Postgres UUIDv7 and per-back end monotonicity

1. dotdi ◴[02 Jan 25 17:13 UTC] No.42576293[source]▶

My org has been using ULID[0] extensively for a few years, and generally we've been quite happy with it. After initially dabbing with a few implementations, I reimplemented the spec in Kotlin, and this has been working out quite well for us. We will open-source our implementation in the following weeks.

ULID does specifically require generated IDs to be monotonically increasing as opposed to what the RFC for UUIDv7 states, which is a big deal IMHO.

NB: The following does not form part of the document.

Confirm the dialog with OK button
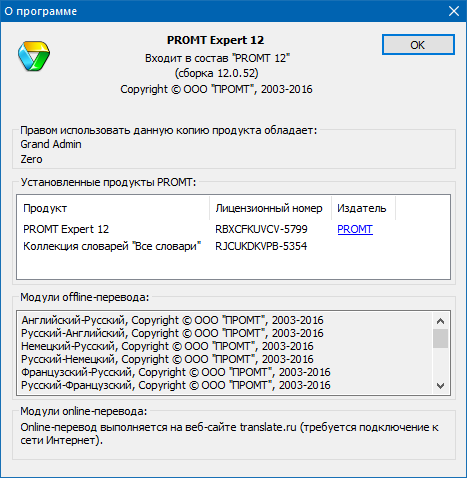 pos(418,45)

[0]: https://github.com/ulid/spec

replies(2): >>42577689 #>>42578965 #

2. willvarfar ◴[02 Jan 25 19:15 UTC] No.42577689[source]▶

>>42576293 (TP) #

Having used a lot of the ULID variants that the UUIDv7 spec cites as prior art, including the ULID spec you link to, I've gotta say that UUIDv7 has some real advantages.

The biggest advantage is that it is hex. Haven't yet met a database system that doesn't have functions for substr and from_hex etc, meaning you can extract the time part using vanilla sql.

ULID and others that use custom variants of base32 or base62 or whatever are just about impossible to wrangle with normal tooling.

Your future selfs will thank you for being able to manipulate it in whatever database you use in the future to analyse old logs or import whatever data you generate today.

replies(2): >>42577865 #>>42579005 #

3. mixmastamyk ◴[02 Jan 25 19:33 UTC] No.42577865[source]▶

>>42577689 #

Aren't they stored as 16 bytes in binary? How to format it later as text is then your choice.

replies(1): >>42578939 #

4. WorldMaker ◴[02 Jan 25 21:09 UTC] No.42578939{3}[source]▶

>>42577865 #

It's that eternal push/pull "war" between "we need a sproc that can report this directly from the SQL server" and "please don't do things directly on the SQL server because you'll route around important application code" and "it's a feature not a bug that you can't just look things up by ID in the DB without a little bit of extra work".

I did work on a project using ULIDs in SQL Server. They were stored in uniqueidentifier fields with a complex byte swap from ULID to fake-UUID to get better storage/indexing out of SQL Server [1]. There was an attempt to use SQL Functions to display/search the ULID form directly in the database, but it was never as bug free as the C# byte order code and so it was definitely not recommended doing it directly in the DB and that if a "report" was missing it should be a part of the application (which was already almost nothing but a bloated "reporting" tool) or in a related "configuration" application. It did feel more like a feature than a bug because it did keep some meddling and drama out of the DB. I also see the arguments for why in some different types of applications it makes debugging a lot harder and those arguments make sense and it is definitely a trade-off to consider.

[1] The rabbit hole into SQL Server's ancient weird UUID sort order: https://devblogs.microsoft.com/oldnewthing/20190426-00/?p=10...

replies(1): >>42588706 #

5. sedatk ◴[02 Jan 25 21:11 UTC] No.42578965[source]▶

>>42576293 (TP) #

ULID guarantees monotonicity only per process, and it requires ID generation to be serialized. I find the promise quite misleading because of that. You might as well use a wide-enough integer with the current timestamp + random as baseline for the same purpose, but I wouldn't recommend that either.

6. sedatk ◴[02 Jan 25 21:15 UTC] No.42579005[source]▶

>>42577689 #

Additionally, v7 UUIDs can be generated simultaneously on the client-side by multiple threads without waiting for an oracle to release the next available ID. That's quite important for parallel processing. Otherwise, you might as well use an autoincrement BIGINT.

7. WorldMaker ◴[03 Jan 25 19:30 UTC] No.42588706{4}[source]▶

>>42578939 #

Also, depending on your DB engine and DB design and storage needs it might be just fine to store ULID as `char(26)` instead of `uniqueidentifier`. It's a lot more space in bytes, but bytes can be pretty affordable and then the ULIDs are never not in their canonical Base-32 form.

I also worked on applications that used ULIDs in string form only in NoSQL documents, string-based cache keys, and string indexes just fine. I didn't try `char(26)` columns in a DB and seeing how well, for instance, SQL Server clustered and indexed them, but I've SQL Server do just fine with someone's wild idea of clustering a `varhar(MAX)` field and I'm sure SQL Server can probably do it just fine on the technical side.

It's nice that you can easily convert a ULID to a 128-bit key, but you certainly don't have to. (Also, people really do like the ugly dashed hex form of UUIDs sometimes and I've seen people store those directly as strings in places you'd expect they should just store the 128-bit value, it goes both ways here, I suppose.)